Loop Media Board Shows Door To Most Of C-Suite, Starts Layoffs, In Wake Of Ops And Finances Review

March 19, 2024 by Dave Haynes

The LA-based connected TV service Loop Media – which makes free, ad-supported content channels and digital signage functionality available to businesses – has bingo’d most of its C-Suite and laid off some staff in an effort to slow its burn rate.

Jon Niermann is stepping down as CEO, but retaining a board seat, and COO/CMO Randy Greenberg, who just joined Loop last summer, is leaving the company. Bob Gruters, Chief Revenue Officer, has resigned after three years with the company.

Loop’s board has appointed Chief Content Officer Justis Kao as the company’s Interim CEO.  Niermann will remain a member of the  management team, “maintaining a strategic focus on revenue and distribution.”

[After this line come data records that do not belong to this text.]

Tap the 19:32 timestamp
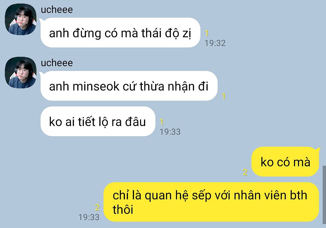The width and height of the screenshot is (326, 228). [x=215, y=43]
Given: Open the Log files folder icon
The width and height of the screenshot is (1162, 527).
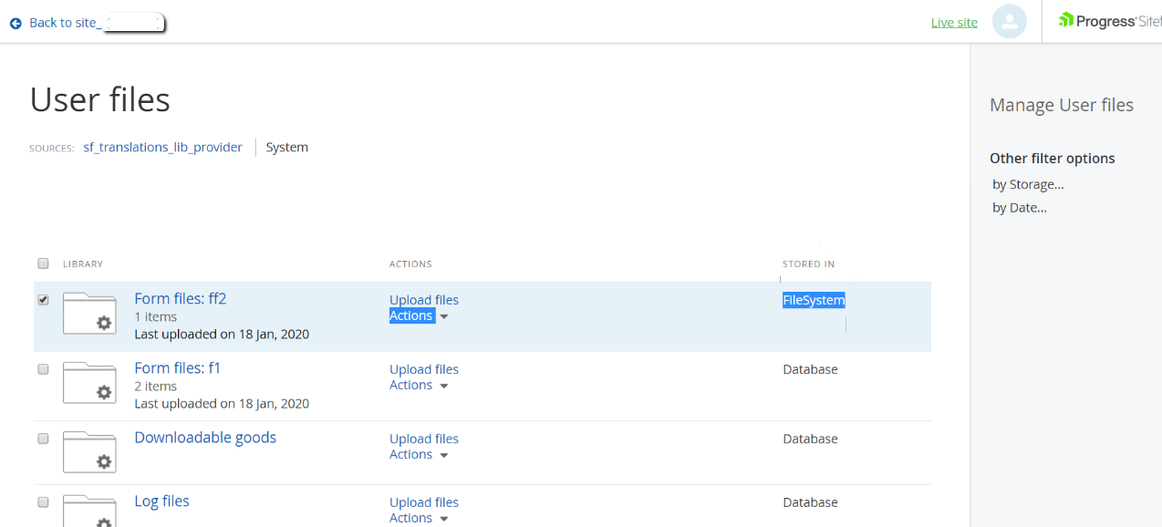Looking at the screenshot, I should 89,511.
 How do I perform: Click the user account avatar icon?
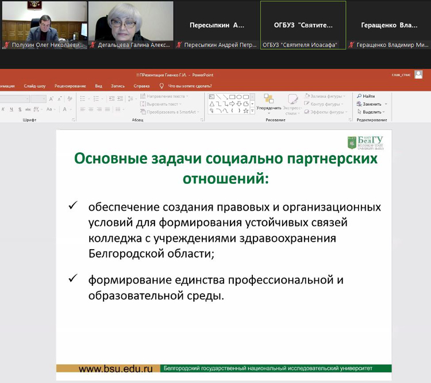point(418,75)
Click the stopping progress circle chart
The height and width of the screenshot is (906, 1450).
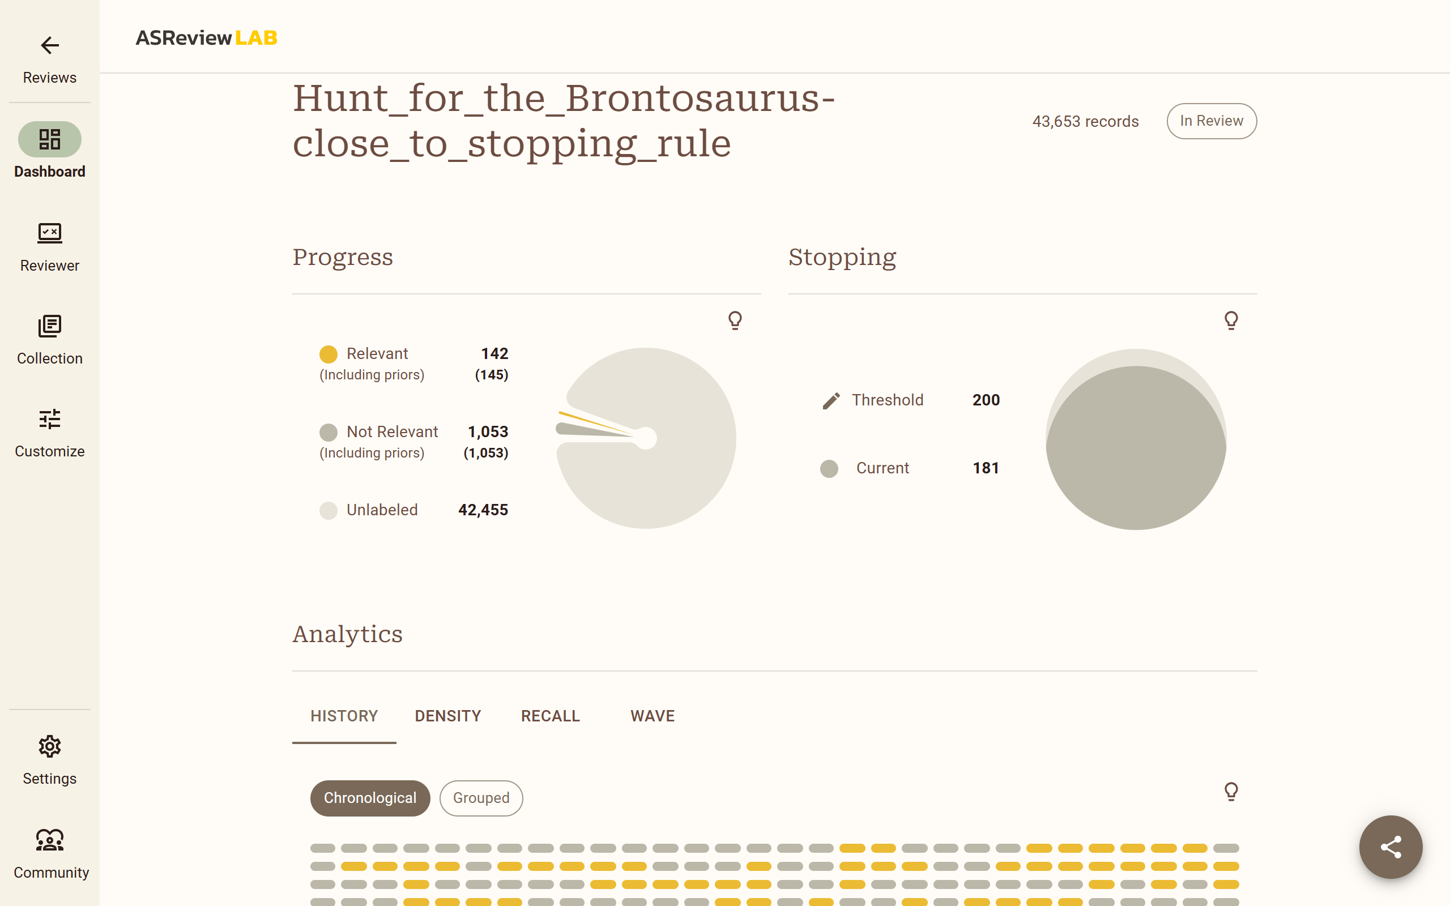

“While I have loved leading our team since I co-founded the Company, it’s time for a change of leadership for the Company and shift in focus for my role,” says Niermann. “Going forward, I feel I can provide more support to Loop in a customer-focused revenue-generating capacity. My main goal has always been to get a return for our shareholders while growing a meaningful media-tech company that will leave a lasting footprint. Justis knows the company very well and has my and the organization’s full support and confidence. I look forward to driving growth in revenue and distribution.”

“I continue to have tremendous confidence in the future opportunities for the Company and believe in its success,” says Bruce Cassidy, the newly-named Executive Chairman of Loop Media. “We believe that we have been ahead of the curve for this industry and should be well-positioned moving forward to achieve the type of growth that we originally set out to accomplish.”

The changes – laid out in more detail in this SEC filing – were effective Sunday and came in the wake of an operational and cost-cutting review, with the long goal of getting Loop to break even and operating profitability.

As a result of the review, the Company has laid off and furloughed certain employees and has implemented salary reductions to create efficiencies and lower the Company’s overhead. These cost-cutting measures include senior management salary reductions and are expected to result in an annual aggregate cash payroll reduction of approximately $2 million.

Poking around SEC filings didn’t tell me how much staff has been cut.

Loop Media also says in its press release that it intends “to explore potential strategic alternatives to maximize shareholder value, as well as evaluate potential financing opportunities to help advance its business goals.

The company has been very aggressively expanding its footprint as it competes for venues and eyeballs with companies like Austin-based Atmosphere. It grew its installed base by 126% in its last fiscal year, with some 79,000 Android players in bars/restaurants, office buildings, retail businesses, college campuses and airports. Most of that footprint is in the United States, but Loop is also now in Canada, Australia, and New Zealand.

Loop Media’s last annual report – for a fiscal year that ended Sept. 30, 2023 – shows a loss from operations of almost $29 million, some $4 million more than the previous fiscal year.

Our revenue for the year ended September 30, 2023, was $31,642,293, an increase of $809,497, or 3%, from $30,832,796 for the year ended September 30, 2022. This increase was primarily due to (i) an increase in ad revenue as a result of a significant increase in the distribution and activation of our Loop Players, and expansion of our customer base; (ii) increased access to programmatic ad demand partners due to increase in scale of our business; and (iii) the introduction of our Partner Platforms business in May 2022, as partially offset by the macro-economic environment affecting the overall digital ad spend.

We are continuing to see headwinds in overall digital ad spend that started to emerge in the second half of our quarter ended December 31, 2022, and continued through our fiscal year ended September 30, 2023. We are not immune to the challenges the broader macro environment presents and its impact on advertising. Similar to many companies that rely on the advertising market, we continue to see industry and macro headwinds in overall digital ad spend due to general industry pressures and continued uncertainty about a potential recession. We believe these headwinds were exacerbated in recent months by the traditional seasonality of advertising. As a result, we have seen revenue and our results of operations negatively impacted.

Despite these advertising market and macro headwinds, we had over 79,000 active Loop Players and Partner Screens across the Loop Platform as of the year ended September 30, 2023, a 126% increase over 35,000 active Loop Players and Partner Screens as of the year ended September 30, 2022. This included approximately 18,000 active Loop Players across our O&O Platform and approximately 17,000 Partner Screens across our Partner Platforms. We believe performance continues to validate our distribution model and the appeal of our content and technology stack across various venue types and geographies, which we believe will positively impact our operating results when advertising spend begins to increase.

I did a podcast chat with Niermann last year.

  1. Wes Dixon says:

    How do you lose $29M on $31M in sales? (And what happens to the free frozen yogurt station?)